I caught wind of a teenage girl toying with getting pregnant as a real concept. I mean, “Maybe I’ll get pregnant.” Like that would be interesting.
It reminded me of a project from decades ago where the adults in the high school (yes, there used to be some) required the girls to carry a raw, chicken egg for a month. Not just during one period, during a particular class, but 24 hours a day, 7 days a week for a month.
Your responsibility, girls, is to keep this egg warm, safe, secure and cared for all day, all night, every day for the next month. You bring it here safe and sound 30 days from now.
I do not see any good reason for not including the boys in this program.
Oh, you wanna play a game of basketball? …or practice with the team?
You better find someone you trust completely to take care of your egg while you go play.
It is like that having a baby.
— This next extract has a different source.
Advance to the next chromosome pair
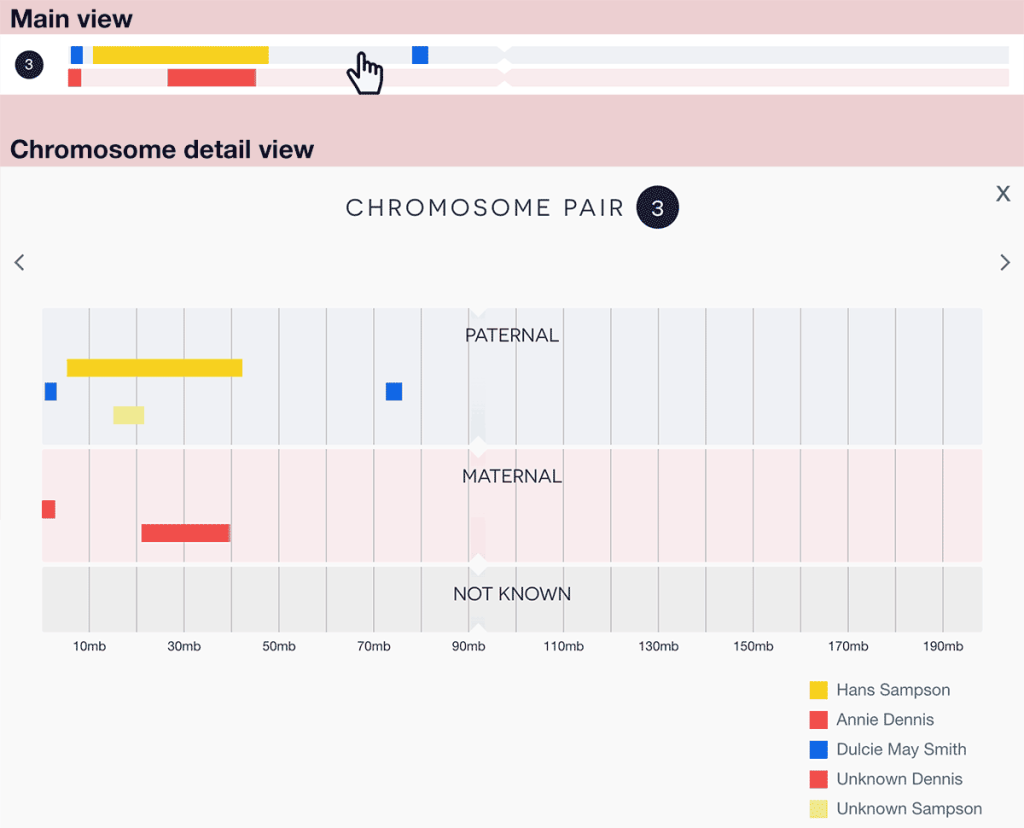The image size is (1024, 828). (1005, 263)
These kids need some reference point for thinking of these things.
Of course real babies involve meals (3 per day X 365 days a year X 18 years = 19,710 meals) , clothing (for every size kid from 0 to 18), diapers (lots and lots of diapers), puke on your shirts, baby poop on you, laundry (lots and lots of laundry), noise (lots and lots of noise), an 18-year (plus, plus, plus) commitment, housing, teaching …
and they often come with brothers and/or sisters!!!
Yeah, the egg project is a very small exposure to outward-directed responsibility.
Participating girls decorated their eggs, dressed them, named them … or not.
Many really got into the project and absorbed great lessons from it.
Some had their babies die. There are lessons in that, too.
This project could involve numerous aspects including the mathematics of setting up a household and raising a family. Does anybody talk to kids of reproductive age about these realities? If the institutions and people running them are not, they fail what is probably their most important opportunity.
Oh, but the parents are supposed to be doing THAT.
Really???
When???
Bus rides, school, after-school activities, sports meets, practices, homework, television, cell-phone-time, computer-time…
Oh no. The society today’s kids are operating in does its ever-loving best to make darn sure they do not get any guidance or knowledge of the ages from their parents. While that is not likely to change with the current trajectory, at least the schools could impart this little lesson of great value to its charges.